In this study, we developed and systematically evaluated a series of surface-functionalized Fe3O4 magnetic nanoparticles (MNPs) for the targeted removal of water-soluble per- and polyfluoroalkyl substances (PFASs), specifically, perfluorooctanoic acid (PFOA). Our work focused on elevated PFAS levels commonly found in industrial waste streams to assess material capacity, surface interactions, and recyclability in simplified systems. Among the three ligand systems investigated—polyethylene glycol (PEG), dopamine (DA), and β-cyclodextrin (βCD)—functionalized MNPs exhibited superior removal efficiency, achieving over 90% PFOA extraction from aqueous solutions. This performance is attributed to the amphiphilic and conformationally flexible nature of PEG, which facilitates strong van der Waals, dipole–dipole, and hydrogen bonding interactions with both hydrophobic and polar regions of the PFOA molecule. DA-MNPs showed commendable binding via electrostatic and hydrogen bonding interactions. At the same time, βCD-MNPs demonstrated limited performance likely due to steric mismatch and poor host–guest compatibility with the PFOA structure. Beyond removal efficiency, all three nanoparticle types exhibited excellent magnetic retrievability, with PEG-MNPs and DA-MNPs retaining structural integrity over multiple usage cycles. Our findings highlight the crucial role of surface chemistry in determining nanoparticle–PFAS interactions and establish PEG-functionalized Fe3O4 MNPs as a recyclable material for PFAS remediation. Importantly, we validated the system’s robustness using real-world water matrices, which yielded comparable removal efficiencies to those in deionized water. This work not only offers mechanistic insight into molecular-level binding phenomena but also provides an alternative solution to address the growing environmental and public health challenges posed by PFAS contamination. While this study focuses on the removal performance of PFOA-rich effluents commonly generated by industrial processes, the current system provides an accessible, low-cost foundation for further development. Future directions will focus on expanding the ligand library to enhance PFAS interaction and specificity, as well as on integrating real-time sensing capabilities and LC-MS/MS-based quantification for trace-level, field-deployable applications.

Author Contributions

Conceptualization, Y.Z., S.H., B.C., Z.S., S.W. and H.W.; methodology, Y.Z., J.O., S.H. and H.W.; formal analysis, Y.Z., J.O., S.H. and H.W.; investigation, Y.Z., J.O. and S.H.; resources, Y.Z., J.O., X.L. and B.K.; data curation, Y.Z., J.O., X.L., B.K., S.H. and H.W.; writing—original draft preparation, Y.Z., J.O., S.H. and H.W.; writing—review and editing, Y.Z., J.O., S.H., B.C., Z.S., S.W. and H.W.; visualization, Y.Z., J.O., S.H. and H.W.; supervision, B.C., S.W. and H.W.; project administration, Y.Z. and H.W.; funding acquisition, H.W. All authors have read and agreed to the published version of the manuscript.

Funding

This work was supported by start-up funds from the lab of H.W. from the Department of Chemistry and Biochemistry (CBC) in the College of Science and Mathematics at California State University (CSU), Fresno. H. W. also appreciates the support from the STEAM Summer Research Program at CSU, Fresno.

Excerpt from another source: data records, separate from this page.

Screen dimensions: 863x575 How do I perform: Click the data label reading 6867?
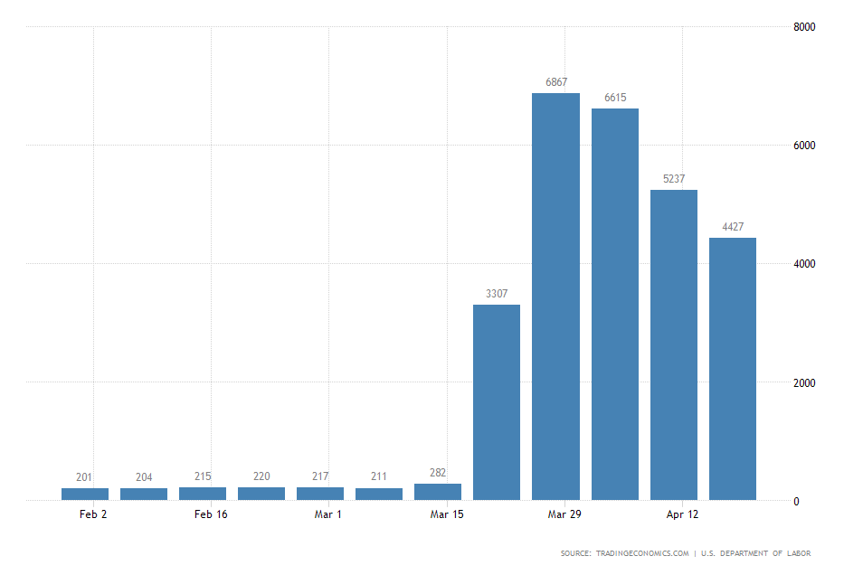pos(555,82)
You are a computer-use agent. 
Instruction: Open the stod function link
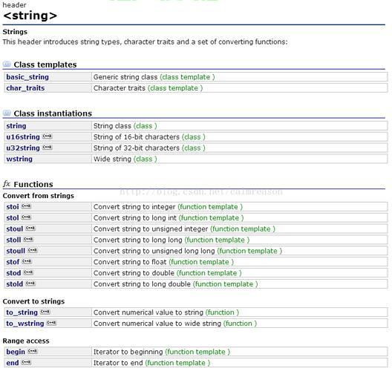click(x=13, y=273)
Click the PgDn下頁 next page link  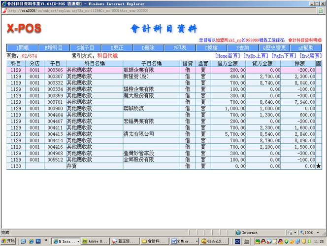[x=284, y=56]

Institutional Review Board Statement

Not applicable.

Informed Consent Statement

Not applicable.

Data Availability Statement

Data is contained within the article.

Acknowledgments

H.W. thanks Kennedy Nguyen from the University of California, Merced Imaging and Microscopy Facility, for his helpful assistance in acquiring the TEM, XRD, and XPS results. H.W. also wants to express his appreciation towards Kalyani Maitra, Jai-Pil Choi, Qiao-Hong Chen, and Hubert Muchalski from the Department of Chemistry and Biochemistry (CBC) at California State University (CSU), Fresno, for their valuable support in analytical research and laboratory resources, and Rathanadalin Chhon at CSU Fresno for assistance with data analysis.

Conflicts of Interest

The authors declare no conflicts of interest.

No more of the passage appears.